*TASK ITEM*:
How many separate lines in this material contain the string "Collapse"? Respond with the number alone.

*SOURCE MATERIAL*:
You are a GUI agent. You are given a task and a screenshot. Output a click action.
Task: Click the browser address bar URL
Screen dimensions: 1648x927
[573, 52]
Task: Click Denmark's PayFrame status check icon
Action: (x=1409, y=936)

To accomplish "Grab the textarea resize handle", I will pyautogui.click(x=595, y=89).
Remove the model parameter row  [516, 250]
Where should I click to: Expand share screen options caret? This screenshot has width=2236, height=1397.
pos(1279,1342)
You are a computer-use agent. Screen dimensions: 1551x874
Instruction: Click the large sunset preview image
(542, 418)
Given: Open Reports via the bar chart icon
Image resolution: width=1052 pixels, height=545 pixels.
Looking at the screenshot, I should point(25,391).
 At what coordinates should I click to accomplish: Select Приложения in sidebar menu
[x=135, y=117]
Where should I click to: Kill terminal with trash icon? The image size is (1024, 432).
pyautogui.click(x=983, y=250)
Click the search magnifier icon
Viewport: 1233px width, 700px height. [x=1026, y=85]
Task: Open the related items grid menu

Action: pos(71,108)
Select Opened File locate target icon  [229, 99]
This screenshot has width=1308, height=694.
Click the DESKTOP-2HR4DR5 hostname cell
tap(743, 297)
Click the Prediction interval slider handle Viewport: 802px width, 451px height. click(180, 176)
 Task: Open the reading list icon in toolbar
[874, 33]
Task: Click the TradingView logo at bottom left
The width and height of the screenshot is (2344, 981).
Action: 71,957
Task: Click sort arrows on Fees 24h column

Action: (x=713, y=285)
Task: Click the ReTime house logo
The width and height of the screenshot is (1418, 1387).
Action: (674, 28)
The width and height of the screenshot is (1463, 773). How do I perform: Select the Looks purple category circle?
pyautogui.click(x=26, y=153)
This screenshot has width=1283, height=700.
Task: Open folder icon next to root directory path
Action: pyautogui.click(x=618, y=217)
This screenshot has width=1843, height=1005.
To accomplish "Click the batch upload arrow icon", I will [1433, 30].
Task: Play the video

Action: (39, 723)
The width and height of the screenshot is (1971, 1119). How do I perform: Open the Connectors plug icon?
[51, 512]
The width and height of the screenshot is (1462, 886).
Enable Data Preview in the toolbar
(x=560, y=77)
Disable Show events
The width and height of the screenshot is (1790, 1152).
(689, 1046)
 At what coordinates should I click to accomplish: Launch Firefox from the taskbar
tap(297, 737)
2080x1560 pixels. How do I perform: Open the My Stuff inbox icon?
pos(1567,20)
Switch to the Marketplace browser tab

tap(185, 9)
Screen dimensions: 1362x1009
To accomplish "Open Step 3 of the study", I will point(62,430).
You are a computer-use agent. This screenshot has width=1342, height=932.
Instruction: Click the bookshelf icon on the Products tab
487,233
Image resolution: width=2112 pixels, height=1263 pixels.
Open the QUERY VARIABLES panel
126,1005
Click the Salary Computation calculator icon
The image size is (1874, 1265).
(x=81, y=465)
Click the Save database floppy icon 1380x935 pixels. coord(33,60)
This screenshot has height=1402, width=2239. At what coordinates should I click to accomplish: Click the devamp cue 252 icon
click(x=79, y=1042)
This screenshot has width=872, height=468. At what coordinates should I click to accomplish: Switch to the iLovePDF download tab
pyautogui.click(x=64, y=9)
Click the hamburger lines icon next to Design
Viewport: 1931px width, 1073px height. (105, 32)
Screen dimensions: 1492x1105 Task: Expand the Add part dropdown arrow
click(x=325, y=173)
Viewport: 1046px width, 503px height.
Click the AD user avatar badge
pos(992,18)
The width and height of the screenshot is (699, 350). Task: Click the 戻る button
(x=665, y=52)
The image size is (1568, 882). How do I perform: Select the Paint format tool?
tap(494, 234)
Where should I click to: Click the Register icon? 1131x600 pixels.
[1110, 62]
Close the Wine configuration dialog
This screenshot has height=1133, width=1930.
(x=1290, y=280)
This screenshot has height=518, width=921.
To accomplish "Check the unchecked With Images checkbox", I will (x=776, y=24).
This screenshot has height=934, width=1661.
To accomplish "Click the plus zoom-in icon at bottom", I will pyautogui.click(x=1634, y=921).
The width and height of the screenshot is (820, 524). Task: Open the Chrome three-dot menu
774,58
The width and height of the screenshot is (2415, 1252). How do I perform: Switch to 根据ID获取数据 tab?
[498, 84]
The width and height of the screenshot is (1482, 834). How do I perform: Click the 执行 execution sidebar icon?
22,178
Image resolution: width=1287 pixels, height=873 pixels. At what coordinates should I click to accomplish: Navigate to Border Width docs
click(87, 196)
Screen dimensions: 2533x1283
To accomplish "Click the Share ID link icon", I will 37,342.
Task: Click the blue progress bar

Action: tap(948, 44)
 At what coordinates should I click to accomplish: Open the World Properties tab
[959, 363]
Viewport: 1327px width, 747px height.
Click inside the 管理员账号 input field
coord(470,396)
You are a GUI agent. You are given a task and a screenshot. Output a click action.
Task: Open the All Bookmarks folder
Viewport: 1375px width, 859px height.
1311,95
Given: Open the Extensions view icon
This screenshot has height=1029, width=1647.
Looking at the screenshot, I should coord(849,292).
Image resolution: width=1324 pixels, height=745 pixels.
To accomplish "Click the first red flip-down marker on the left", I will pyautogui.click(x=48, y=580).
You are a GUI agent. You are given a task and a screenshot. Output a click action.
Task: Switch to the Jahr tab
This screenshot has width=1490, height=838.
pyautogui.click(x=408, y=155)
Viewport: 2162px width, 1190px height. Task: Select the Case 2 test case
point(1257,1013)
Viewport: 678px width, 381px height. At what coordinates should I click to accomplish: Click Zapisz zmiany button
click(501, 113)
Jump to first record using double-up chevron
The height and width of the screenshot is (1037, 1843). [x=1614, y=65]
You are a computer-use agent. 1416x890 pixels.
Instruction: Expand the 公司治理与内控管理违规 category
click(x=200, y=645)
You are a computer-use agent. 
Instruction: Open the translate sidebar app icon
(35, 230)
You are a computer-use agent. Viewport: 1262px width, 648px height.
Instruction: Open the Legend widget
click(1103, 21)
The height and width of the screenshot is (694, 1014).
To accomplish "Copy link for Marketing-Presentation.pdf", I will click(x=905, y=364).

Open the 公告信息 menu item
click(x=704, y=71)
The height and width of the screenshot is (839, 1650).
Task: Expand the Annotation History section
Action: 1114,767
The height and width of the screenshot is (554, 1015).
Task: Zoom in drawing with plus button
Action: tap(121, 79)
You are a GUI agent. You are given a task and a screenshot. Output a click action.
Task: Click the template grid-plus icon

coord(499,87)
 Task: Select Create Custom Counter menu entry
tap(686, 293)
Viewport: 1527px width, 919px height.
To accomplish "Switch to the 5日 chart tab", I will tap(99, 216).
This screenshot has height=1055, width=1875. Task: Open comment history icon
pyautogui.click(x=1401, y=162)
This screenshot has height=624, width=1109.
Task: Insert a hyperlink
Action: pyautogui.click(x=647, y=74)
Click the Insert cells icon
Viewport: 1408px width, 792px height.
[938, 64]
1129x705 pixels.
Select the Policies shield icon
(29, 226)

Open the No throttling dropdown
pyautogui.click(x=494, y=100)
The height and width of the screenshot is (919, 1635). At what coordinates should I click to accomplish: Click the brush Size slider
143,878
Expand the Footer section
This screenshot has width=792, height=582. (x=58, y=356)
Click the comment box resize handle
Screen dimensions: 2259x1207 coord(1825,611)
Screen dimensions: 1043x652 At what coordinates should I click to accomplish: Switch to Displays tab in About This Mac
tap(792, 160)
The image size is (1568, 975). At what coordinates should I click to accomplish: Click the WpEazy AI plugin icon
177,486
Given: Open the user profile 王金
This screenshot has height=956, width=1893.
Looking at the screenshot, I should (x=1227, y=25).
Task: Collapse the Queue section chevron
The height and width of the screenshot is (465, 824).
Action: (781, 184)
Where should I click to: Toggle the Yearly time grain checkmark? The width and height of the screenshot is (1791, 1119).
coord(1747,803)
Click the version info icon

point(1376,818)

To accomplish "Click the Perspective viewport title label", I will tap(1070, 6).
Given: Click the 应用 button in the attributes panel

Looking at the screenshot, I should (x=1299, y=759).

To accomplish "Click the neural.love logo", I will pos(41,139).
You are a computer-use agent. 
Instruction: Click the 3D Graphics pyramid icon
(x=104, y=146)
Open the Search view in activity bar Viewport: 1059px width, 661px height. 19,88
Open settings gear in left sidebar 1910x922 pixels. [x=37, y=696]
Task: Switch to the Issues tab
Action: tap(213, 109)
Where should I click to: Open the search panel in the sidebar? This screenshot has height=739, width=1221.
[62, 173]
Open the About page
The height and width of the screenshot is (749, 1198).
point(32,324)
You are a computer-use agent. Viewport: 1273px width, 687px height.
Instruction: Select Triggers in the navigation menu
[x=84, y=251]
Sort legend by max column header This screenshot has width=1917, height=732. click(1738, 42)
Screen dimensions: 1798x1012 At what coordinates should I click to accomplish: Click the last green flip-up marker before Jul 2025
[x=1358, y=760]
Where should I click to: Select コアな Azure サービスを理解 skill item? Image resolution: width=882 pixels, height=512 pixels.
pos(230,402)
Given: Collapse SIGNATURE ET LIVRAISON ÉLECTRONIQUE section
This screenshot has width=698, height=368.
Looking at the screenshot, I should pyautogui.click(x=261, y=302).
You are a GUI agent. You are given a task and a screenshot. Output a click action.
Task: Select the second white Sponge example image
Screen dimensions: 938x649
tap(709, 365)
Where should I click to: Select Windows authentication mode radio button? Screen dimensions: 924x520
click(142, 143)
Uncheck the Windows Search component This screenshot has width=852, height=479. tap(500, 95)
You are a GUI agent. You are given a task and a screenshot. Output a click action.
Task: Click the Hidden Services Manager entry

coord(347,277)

*SOLVED EXERCISE*:
2